Bu Blogda Ara

6 Mayıs 2024 Pazartesi

Mayıs

bir su damlası gün ışığında havaya karışıp kaybolur, yağmurla dönmek için... içimde açar bir gülümseme çiçeğinin goncaları..

“Masum yüzüne baktı, uzun uzun; belki düşler, belki hisler yazılıp silinirken üstüne. Kimi zaman nefessiz bırakan korkuydu geçen, kimi zaman derin soluklu bir gülümseme... Dışarısı aydınlanırken, gölgeler duvarlardan usulca çekilirken uyuyakaldı. Bedenini sislerin arasına bıraktığını gördü, sonra bir başka bedenin kalkıp oradan uzaklaştığını. Tanıdık bir yüzün, tanıdık bir sesin peşine takılmıştı. Bilmediği bir yerde buldu kendini; bulutların içinde yürüyordu.
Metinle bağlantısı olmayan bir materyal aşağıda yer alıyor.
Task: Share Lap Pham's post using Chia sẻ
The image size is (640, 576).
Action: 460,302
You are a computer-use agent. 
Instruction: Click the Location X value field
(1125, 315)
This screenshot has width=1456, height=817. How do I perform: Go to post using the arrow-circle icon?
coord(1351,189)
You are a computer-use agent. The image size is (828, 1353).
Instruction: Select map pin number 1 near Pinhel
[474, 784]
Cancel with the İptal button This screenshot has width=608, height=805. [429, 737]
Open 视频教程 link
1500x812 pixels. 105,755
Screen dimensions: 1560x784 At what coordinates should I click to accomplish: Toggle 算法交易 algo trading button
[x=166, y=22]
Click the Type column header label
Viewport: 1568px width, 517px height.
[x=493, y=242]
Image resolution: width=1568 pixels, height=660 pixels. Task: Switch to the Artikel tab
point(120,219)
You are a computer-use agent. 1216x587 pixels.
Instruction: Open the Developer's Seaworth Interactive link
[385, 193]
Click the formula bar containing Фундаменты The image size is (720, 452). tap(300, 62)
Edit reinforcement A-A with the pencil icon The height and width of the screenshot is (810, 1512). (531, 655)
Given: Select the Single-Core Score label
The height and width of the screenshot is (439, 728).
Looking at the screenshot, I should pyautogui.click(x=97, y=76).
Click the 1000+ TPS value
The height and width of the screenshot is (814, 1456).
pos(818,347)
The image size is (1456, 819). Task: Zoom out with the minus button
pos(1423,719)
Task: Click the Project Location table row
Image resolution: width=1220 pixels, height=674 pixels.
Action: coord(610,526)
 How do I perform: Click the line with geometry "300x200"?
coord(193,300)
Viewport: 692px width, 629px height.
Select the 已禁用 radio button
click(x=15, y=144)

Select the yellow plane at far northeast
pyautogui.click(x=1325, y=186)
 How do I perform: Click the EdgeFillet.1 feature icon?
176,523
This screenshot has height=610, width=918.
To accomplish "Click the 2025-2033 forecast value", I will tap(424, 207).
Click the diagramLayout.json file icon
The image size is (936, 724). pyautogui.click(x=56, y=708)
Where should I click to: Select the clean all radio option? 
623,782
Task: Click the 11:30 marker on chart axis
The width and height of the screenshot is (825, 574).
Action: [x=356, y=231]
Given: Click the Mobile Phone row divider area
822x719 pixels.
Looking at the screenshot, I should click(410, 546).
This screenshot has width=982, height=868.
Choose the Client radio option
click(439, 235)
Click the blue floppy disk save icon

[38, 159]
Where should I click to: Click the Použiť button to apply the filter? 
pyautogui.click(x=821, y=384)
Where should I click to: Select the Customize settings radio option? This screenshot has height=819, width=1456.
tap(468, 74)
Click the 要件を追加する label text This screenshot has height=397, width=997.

Bir kolunu uzattı, dokunmak istercesine bulutlara, boşluktan başka bir şey yoktu. Yetişmek istedi bedenine, hızlı adımlarla geçmişti önünden, kendine baktı o an; boşluğun içindeydi, yoktu. Yoklamak istedi kendini, ne elleri vardı, ne de yüzü. Pamuk helvası gibiydi bulutlar, yapış yapış geldiler üstüne, hala yoktu... Çığlık attı, ciğerleri parça parça saçıldı etrafa, çığlığını duyamamıştı... Göz çukurlarına biriken iki gözyaşı damlası yaktı gözlerini. Boğazında yutkunamadığı hıçkırıklar nefesini daraltmıştı. Bacaklarını midesine çekip daha da kıvrıldı. Yaşadıkları kendisine ait değil, bir başkası onun hayatını alıp tüketmişti sanki.”